The life and legacy of Sacheen Littlefeather



Sacheen Littlefeather at the Oscars in 1973.

On Oct. 2, 2022, Sacheen Littlefeather passed away after a lifetime battle with lung cancer after living a life with roles, including an actor, model and activist. Littlefeather is perhaps best known for her work in raising awareness for Native Americans and fighting for equality.

Littlefeather is best known for her activism and, in particular her appearance at the 1973 Academy Awards, where she advocated for better representation for Native Americans in movies. 

Littlefeather grew up in California. Her father was of Apache and Yaqui ancestry. After her parents split, she spent the rest of her childhood living with her grandparents. She was active in her high school’s 4-H club, an organization devoted to conservation and environmentalism, and went to college to study education. In college, she began to embrace her Native heritage and became active in protests. In particular, she participated in the Native American occupation of Alcatraz. She also started her career as a model and small-time actress, appearing in various guest spots and commercials.  

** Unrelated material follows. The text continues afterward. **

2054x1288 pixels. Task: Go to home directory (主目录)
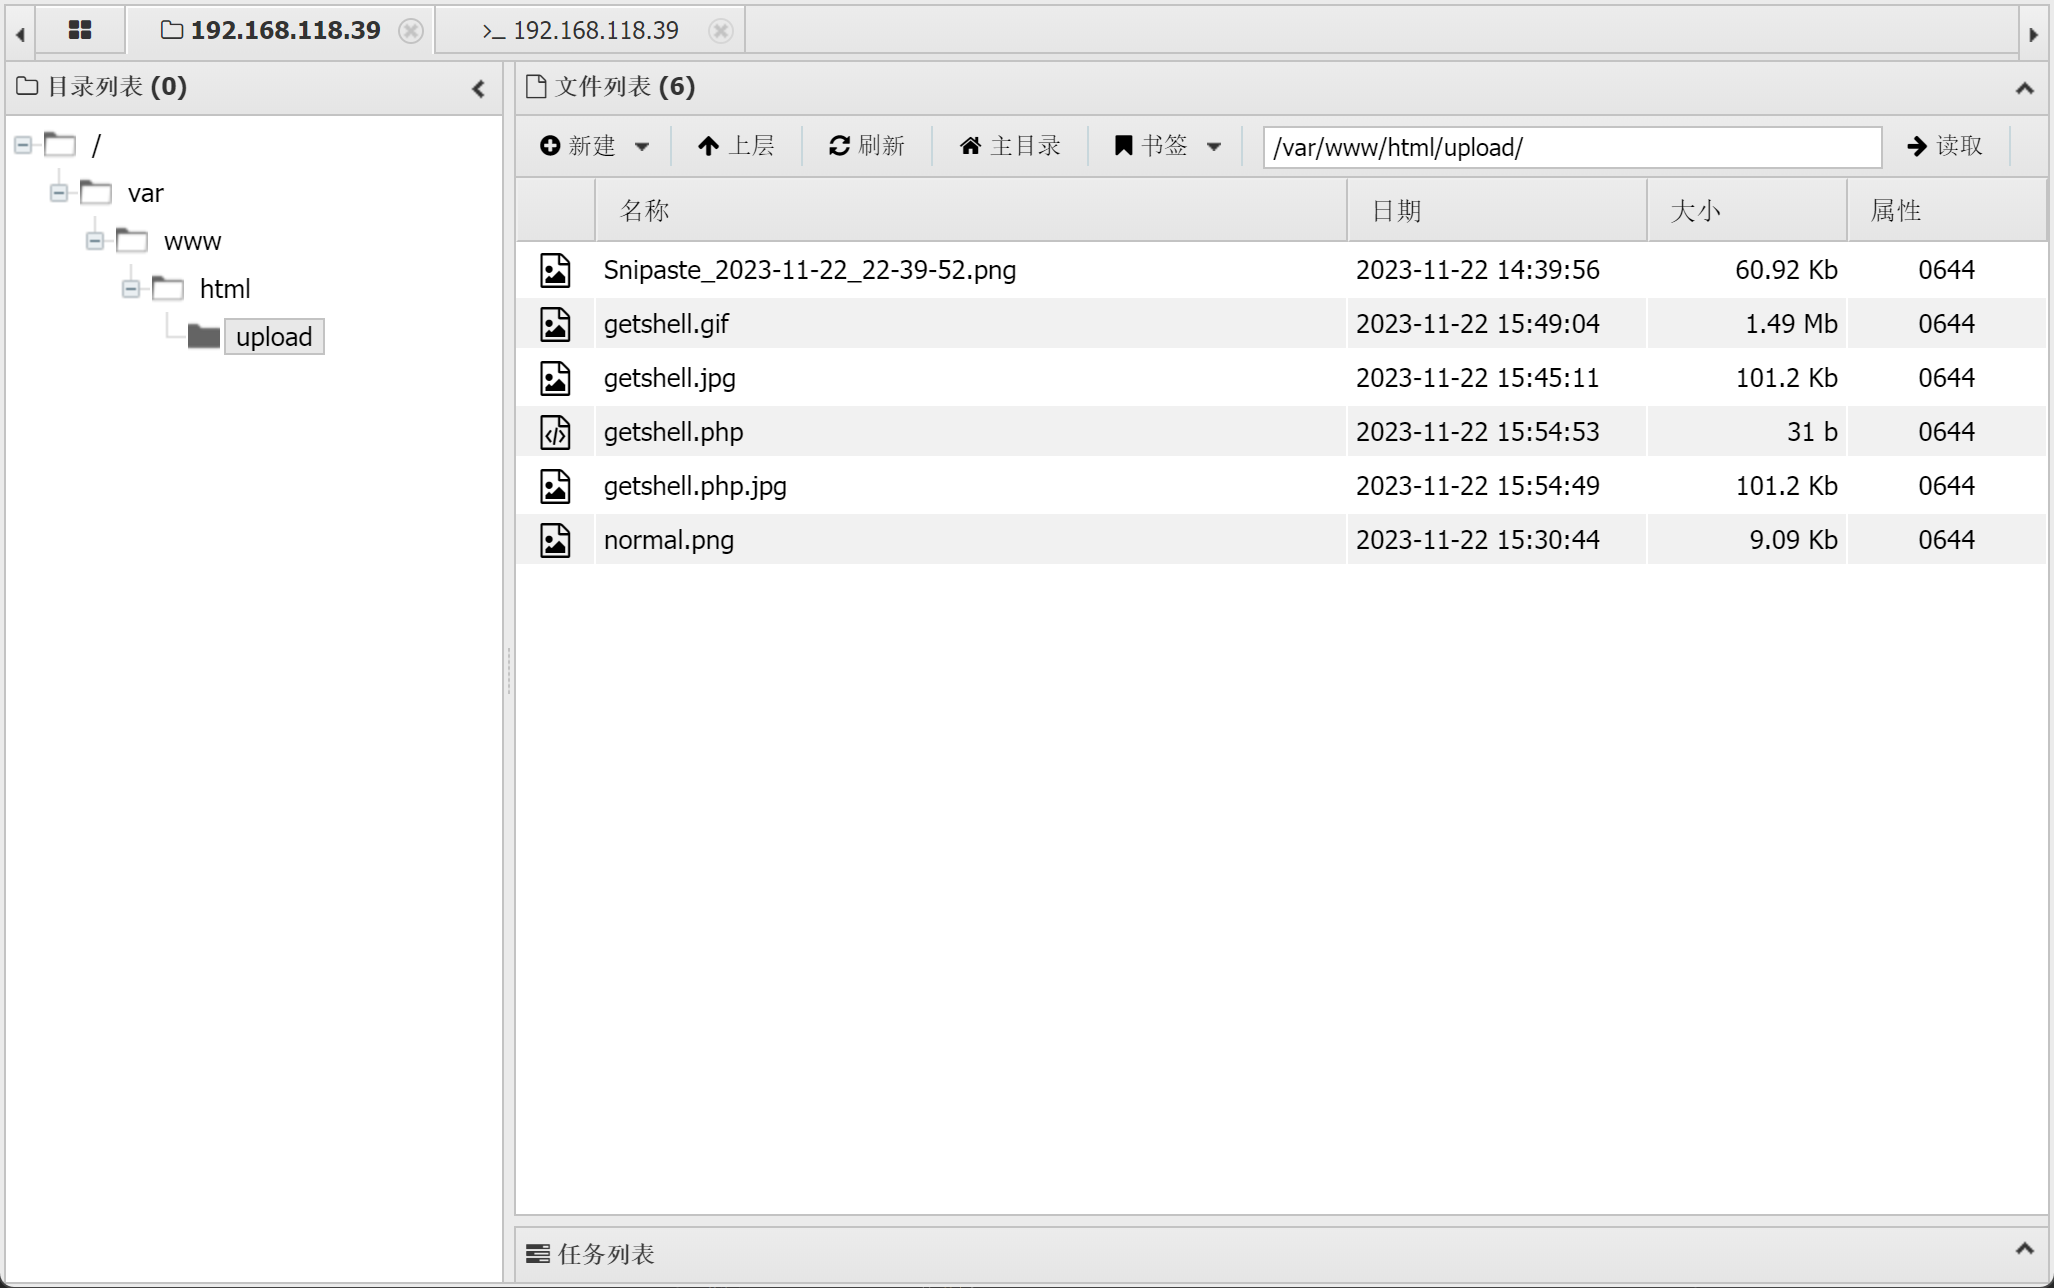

While pursuing her modeling and acting career, Littlefeather was unwavering in her mission for equal treatment for Native Americans. She was active in the fight for Native Americans to relieve equal treatment and was the spokesperson for the National American Indian Council where she criticized President Richard Nixon for his budget cuts to programs designed to help the Native population. 

Her “big break” came at the 1973 Academy Awards, when representing Marlon Brando. Brando and Littlefeather became friends due to their mutual interest in civil rights. At the ceremony, Brando won Best Actor for his role as Vito Corelone in “The Godfather.” Instead of accepting the award, Littlefeather went to the stage on his behalf and declined the award and said this.

“I’m Apache and I am president of the National Native American Affirmative Image Committee,” Littlefeather said. “The reasons [for declining the award] are the treatment of American Indians today by the film industry — excuse me — and on television in movie reruns, and also with recent happenings at Wounded Knee.”  

This moment was shocking to Hollywood’s rich and powerful, and this speech got Littlefeather blacklisted almost immediately 

Littlefeather spent the rest of her life actively pursuing causes of social justice. From changing offensive mascots, raising awareness for AIDS and creating Native American theater troupes, Littlefeather was a woman who did everything she could to help every person she could. 

Unfortunately, Littlefeather was plagued by health issues for most of her life. Her lungs collapsed at 29 and she developed both breast and lung cancers.

Elijah Valter, a film student at DePaul, was saddened to learn of Littlefeather’s passing. 

“One thing I loved was that she was truly for her cause,” Valter said. “She did not care about losing out on roles or photoshoots. She used her platform to advocate for the right things even when it cost her career to do so.”

Littlefeather was an important figure to those with Native roots like DePaul Education major Jocelyn Buether. 

“She was the embodiment of a strong woman,” Buether said. “It is honestly so inspiring that she spent almost all of her life raising awareness for her causes even when everyone else turned against her.”

Haydon Mayer is another DePaul film student affected by Littlfeather’s passing. 

“I found out about her after the Will Smith slap thing earlier this year when I was reading about the worst things that had happened at the Oscars,” said Mayer. “It was disgraceful and disgusting how she was treated and really shows how messed up the Oscars are.”

Littlefeather leaves behind a legacy of always standing up for one’s beliefs, even when everyone else in the room is not. She was a person unafraid to advocate for causes she believed in, no matter what obstacles were in the way.